●第一節:ジャバウォックにて●

 ――カラン、カラン。
 涼やかではあるが、無個性なドアベルの音が喫茶ジャバウォックの店内に響き渡った。
「いらっしゃいませー」
 まだ肌寒さを残す早春の空気と共に、珈琲豆をローストする香ばしい香りの中へと足を踏み入れた君を、幼さの抜けきらない娘々した声が出迎えた。
「今日は早いね、――いつもの?」
 カウンターの向こう側で、時代物の珈琲ミルと格闘していたジャバウォックの看板娘のフレアが、営業用の笑顔から常連向けのそれへと表情を切り替えながら訊ねてきた。
「…うん」
 カウンター席に腰を落ち着けつつ、あいまいに答え、君は店内を見渡す。
 まだモーニングセットが間に合う時間だけに、さほど広くもない店内に客の姿はまばらであった。
「――この時間は少ないんだ」
「この時間も、と言わない辺りに気づかいを感じるね」
 応じながら、フレアは挽き終えた豆をネルに入れ、ティーポットのお湯を注ぐ。
 ジャバウォック特製ブレンドの豊潤な香があたりに立ち込める。
「そんなんじゃないさ。大抵の店はこの時間、空いているものじゃない?」
「うん、大抵の店はこの時間は空いているけど、その代わり、昼時とかお茶の時間とかは結構混んでるよ。うちの場合、コンスタントに空いているから」
 注ぎ口から湯気のこぼれる陶製のティーポットを片手に、エプロン姿のフレアが冗談めかして応える。
「…いつ来てもゆったりできるというのも、良い店の条件と言えないかな?」
「それってこじつけだよぉ」
「そうかなあ?」
「そうだよ」
「立地条件が悪いわけでなし」
「普通だと思うよ」
「本格的なコーヒーも飲めるし」
「使う分だけ毎日ローストしてるからね。珍しい豆を注文されたらその場でローストするし」
「紅茶だって悪くない」
「T.G.F.O.P.以上のものしか使ってないし」
「妙な匂いと色のお茶まであるし」
「ハーブティーだってば。…妙じゃないもん」
「店の内装も悪い趣味ではない」
「そうそう。その上、看板娘は可愛いし」
「自分で言うかぁ?」
「言わなきゃ、言ってくれそうになかったしね」
「言えるか」
 確かにジャバウォックの若い常連客の中には、看板娘のフレア目当てで通っている者もいる、というか多い。

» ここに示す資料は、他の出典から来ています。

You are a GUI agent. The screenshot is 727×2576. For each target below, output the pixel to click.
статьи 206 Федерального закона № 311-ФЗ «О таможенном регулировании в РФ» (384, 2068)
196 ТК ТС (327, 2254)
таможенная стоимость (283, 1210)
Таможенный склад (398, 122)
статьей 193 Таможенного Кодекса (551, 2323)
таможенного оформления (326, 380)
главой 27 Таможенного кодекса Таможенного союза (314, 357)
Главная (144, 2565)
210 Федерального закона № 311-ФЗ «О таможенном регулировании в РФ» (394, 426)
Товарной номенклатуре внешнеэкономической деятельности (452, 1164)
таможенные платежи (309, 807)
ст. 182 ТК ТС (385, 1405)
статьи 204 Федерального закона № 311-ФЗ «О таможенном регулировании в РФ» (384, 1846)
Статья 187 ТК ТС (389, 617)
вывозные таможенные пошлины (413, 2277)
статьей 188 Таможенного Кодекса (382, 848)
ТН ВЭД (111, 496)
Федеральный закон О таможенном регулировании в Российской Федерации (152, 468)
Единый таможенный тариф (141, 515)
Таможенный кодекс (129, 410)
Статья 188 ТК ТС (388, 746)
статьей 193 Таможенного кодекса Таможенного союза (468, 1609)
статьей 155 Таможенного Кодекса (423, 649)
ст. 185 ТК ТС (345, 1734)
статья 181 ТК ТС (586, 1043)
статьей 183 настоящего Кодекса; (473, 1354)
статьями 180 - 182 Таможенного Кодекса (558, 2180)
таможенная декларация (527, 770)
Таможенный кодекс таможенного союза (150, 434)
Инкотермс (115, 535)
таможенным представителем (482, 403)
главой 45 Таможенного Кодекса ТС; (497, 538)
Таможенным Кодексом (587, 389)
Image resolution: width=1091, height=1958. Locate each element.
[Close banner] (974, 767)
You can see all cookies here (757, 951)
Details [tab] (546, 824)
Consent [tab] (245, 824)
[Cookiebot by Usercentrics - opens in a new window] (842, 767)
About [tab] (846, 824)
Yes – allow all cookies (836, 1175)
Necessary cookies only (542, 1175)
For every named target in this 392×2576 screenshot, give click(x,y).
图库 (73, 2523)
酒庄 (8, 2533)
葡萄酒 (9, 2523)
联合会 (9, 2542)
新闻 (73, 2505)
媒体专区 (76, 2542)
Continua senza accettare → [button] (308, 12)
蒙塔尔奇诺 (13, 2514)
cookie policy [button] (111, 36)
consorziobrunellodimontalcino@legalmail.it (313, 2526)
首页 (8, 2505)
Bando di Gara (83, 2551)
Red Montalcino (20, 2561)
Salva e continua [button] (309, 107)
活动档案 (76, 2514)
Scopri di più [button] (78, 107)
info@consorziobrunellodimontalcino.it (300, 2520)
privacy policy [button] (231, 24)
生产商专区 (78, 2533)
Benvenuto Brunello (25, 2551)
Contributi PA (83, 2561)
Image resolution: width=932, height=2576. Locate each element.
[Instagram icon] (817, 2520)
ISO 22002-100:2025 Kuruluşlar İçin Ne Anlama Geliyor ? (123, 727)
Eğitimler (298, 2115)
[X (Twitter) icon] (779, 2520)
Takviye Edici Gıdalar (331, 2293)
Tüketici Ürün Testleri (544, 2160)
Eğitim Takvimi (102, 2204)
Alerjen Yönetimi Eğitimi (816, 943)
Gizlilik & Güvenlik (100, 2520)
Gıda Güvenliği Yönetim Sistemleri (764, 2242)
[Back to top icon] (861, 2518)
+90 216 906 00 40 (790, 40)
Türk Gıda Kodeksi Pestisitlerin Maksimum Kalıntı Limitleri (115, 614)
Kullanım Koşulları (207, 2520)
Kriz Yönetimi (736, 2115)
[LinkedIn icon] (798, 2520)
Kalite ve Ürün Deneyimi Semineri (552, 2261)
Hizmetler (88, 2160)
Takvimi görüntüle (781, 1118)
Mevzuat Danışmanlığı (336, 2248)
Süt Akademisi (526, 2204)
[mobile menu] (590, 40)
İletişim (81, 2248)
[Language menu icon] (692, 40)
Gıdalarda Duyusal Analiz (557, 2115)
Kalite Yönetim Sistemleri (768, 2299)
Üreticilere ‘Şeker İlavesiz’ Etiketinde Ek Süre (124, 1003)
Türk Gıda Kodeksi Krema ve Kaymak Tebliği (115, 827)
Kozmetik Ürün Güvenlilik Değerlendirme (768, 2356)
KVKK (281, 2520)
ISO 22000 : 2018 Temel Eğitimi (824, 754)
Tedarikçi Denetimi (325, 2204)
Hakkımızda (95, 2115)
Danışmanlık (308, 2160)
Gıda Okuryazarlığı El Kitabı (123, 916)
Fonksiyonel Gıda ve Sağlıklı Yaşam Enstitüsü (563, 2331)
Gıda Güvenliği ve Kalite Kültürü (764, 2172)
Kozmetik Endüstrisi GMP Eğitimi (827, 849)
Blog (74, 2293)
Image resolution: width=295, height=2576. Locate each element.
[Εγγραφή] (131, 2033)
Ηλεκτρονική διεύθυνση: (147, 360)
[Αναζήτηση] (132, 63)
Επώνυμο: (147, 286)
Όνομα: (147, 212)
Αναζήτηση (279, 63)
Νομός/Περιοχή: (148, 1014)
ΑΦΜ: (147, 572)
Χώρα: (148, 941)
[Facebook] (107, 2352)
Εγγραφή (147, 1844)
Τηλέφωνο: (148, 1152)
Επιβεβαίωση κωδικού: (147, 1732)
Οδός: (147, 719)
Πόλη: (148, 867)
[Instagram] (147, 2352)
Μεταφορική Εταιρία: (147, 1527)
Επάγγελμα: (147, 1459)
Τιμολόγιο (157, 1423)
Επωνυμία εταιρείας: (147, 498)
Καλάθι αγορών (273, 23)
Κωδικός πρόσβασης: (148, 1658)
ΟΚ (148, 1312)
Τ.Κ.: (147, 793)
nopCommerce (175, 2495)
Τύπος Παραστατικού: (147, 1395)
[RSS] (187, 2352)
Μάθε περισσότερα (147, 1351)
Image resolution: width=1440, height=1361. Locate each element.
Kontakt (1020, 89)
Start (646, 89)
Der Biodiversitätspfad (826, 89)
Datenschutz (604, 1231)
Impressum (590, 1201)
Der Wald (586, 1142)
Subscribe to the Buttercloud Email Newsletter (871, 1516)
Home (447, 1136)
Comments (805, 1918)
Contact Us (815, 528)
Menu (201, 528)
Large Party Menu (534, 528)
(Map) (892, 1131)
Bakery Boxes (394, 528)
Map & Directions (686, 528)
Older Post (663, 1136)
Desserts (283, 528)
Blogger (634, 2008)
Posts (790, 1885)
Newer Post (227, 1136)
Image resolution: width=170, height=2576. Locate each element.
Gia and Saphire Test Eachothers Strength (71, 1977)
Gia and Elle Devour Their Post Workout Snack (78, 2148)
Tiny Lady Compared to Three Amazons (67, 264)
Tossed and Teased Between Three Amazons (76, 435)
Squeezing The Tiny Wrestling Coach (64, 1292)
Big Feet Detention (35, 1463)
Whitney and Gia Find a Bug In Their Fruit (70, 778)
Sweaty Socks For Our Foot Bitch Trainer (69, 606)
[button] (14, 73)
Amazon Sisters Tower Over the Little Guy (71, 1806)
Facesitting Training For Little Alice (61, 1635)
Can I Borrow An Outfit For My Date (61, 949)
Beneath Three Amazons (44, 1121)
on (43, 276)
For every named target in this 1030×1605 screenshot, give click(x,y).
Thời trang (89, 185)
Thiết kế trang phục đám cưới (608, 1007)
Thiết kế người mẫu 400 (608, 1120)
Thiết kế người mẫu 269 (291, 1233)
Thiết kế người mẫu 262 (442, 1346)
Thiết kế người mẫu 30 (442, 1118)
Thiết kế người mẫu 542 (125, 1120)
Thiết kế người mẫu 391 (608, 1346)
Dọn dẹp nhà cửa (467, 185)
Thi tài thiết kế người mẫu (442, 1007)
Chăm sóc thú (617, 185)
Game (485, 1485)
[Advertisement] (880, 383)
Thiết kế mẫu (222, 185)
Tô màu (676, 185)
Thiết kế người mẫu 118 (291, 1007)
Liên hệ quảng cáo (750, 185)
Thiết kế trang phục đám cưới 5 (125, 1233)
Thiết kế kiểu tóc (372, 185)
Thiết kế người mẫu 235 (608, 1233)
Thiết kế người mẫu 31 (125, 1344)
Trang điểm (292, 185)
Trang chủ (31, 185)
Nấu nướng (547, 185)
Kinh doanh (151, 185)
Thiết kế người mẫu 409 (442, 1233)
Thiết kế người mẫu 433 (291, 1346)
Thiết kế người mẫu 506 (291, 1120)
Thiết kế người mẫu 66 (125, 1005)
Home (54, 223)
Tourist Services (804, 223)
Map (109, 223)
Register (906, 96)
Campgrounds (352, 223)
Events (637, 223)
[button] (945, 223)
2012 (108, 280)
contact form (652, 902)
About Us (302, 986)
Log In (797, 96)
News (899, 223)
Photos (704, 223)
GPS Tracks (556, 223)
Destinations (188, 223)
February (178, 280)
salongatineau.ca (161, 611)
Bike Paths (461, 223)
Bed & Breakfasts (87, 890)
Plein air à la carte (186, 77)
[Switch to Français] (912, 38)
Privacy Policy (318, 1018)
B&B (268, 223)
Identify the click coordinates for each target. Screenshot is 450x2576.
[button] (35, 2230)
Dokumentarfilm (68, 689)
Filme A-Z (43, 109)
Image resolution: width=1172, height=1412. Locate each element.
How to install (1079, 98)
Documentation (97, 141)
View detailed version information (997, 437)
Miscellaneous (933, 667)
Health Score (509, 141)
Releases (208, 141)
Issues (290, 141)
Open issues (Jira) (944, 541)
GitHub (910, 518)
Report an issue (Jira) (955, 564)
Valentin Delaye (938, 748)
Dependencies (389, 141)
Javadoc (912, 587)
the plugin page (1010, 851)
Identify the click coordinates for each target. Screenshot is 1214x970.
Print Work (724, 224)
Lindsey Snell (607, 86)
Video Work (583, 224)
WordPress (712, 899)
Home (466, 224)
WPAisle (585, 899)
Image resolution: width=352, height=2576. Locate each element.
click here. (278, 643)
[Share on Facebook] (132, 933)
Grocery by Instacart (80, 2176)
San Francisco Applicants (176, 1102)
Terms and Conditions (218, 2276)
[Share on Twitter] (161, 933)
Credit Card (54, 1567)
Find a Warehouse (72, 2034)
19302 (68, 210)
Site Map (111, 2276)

 うまいコーヒーを飲ませてくれるから、という理由を表看板としている君自身、フレアとの肩に力の入らない会話を楽しみにしている部分は確かにあった。
「べーっ、だ」
 わざとらしくしかめつらをして、軽く舌を覗かせると、フレアは淹れ立てのジャバウォック特製ブレンドのカップを君の前に置いた。
「――と、なるとやはり原因はあれだな」
 匂い立つ珈琲のアロマ(芳香)を十分に楽しんでから、君は口を開いた。